Having templates with a suffix explicitly present has always been
quirky. After prior adjustment all that's left to also eliminate the
anomaly from move-with-sign-extend is to consolidate the insn templates
and to make may_need_pass2() cope (plus extend testsuite coverage).
---
v7: Re-base.
v6: Re-base over dropping of Pass2 attribute.

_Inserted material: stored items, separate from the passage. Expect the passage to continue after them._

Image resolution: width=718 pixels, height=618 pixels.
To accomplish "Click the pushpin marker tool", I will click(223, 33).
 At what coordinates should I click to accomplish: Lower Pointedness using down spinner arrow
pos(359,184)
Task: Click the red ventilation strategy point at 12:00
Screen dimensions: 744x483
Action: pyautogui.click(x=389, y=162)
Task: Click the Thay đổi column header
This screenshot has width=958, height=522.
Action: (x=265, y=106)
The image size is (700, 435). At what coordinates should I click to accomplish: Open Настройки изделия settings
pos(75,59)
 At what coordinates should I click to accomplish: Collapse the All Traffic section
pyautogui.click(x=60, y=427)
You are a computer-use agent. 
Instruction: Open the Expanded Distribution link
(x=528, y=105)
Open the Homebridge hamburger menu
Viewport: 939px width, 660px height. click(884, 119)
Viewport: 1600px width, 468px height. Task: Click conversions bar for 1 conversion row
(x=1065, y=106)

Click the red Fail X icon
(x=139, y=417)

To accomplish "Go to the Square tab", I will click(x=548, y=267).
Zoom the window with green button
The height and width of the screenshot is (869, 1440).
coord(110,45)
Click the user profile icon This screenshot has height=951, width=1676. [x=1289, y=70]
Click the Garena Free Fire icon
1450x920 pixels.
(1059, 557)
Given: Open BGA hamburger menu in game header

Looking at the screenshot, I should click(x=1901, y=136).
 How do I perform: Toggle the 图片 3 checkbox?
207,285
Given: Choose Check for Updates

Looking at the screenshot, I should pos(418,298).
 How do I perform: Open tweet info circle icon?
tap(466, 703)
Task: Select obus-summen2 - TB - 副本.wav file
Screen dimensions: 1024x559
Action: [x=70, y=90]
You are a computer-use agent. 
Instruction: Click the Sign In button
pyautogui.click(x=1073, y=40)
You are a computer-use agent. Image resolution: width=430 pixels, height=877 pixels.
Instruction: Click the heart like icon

v5: Split off from earlier patch, merged with prior patch dealing with
    just x86-64's MOVSL.

--- a/gas/config/tc-i386.c
+++ b/gas/config/tc-i386.c
@@ -4852,7 +4852,11 @@ static INLINE bool may_need_pass2 (const
 {
   return t->opcode_modifier.sse2avx
 	 /* Note that all SSE2AVX templates have at least one operand.  */
-	 && t->operand_types[t->operands - 1].bitfield.class == RegSIMD;
+	 ? t->operand_types[t->operands - 1].bitfield.class == RegSIMD
+	 : (t->opcode_modifier.opcodespace == SPACE_0F
+	    && (t->base_opcode | 1) == 0xbf)
+	   || (t->opcode_modifier.opcodespace == SPACE_BASE
+	       && t->base_opcode == 0x63);
 }
 
 /* This is the guts of the machine-dependent assembler.  LINE points to a
--- a/gas/testsuite/gas/i386/i386.exp
+++ b/gas/testsuite/gas/i386/i386.exp
@@ -73,6 +73,7 @@ if [gas_32_check] then {
     run_dump_test "amd"
     run_dump_test "katmai"
     run_dump_test "jump"
+    run_dump_test "movs32"
     run_dump_test "movz32"
     run_dump_test "relax-1"
     run_dump_test "relax-2"
@@ -820,6 +821,7 @@ if [gas_64_check] then {
     run_dump_test "x86-64-segovr"
     run_list_test "x86-64-inval-seg" "-al"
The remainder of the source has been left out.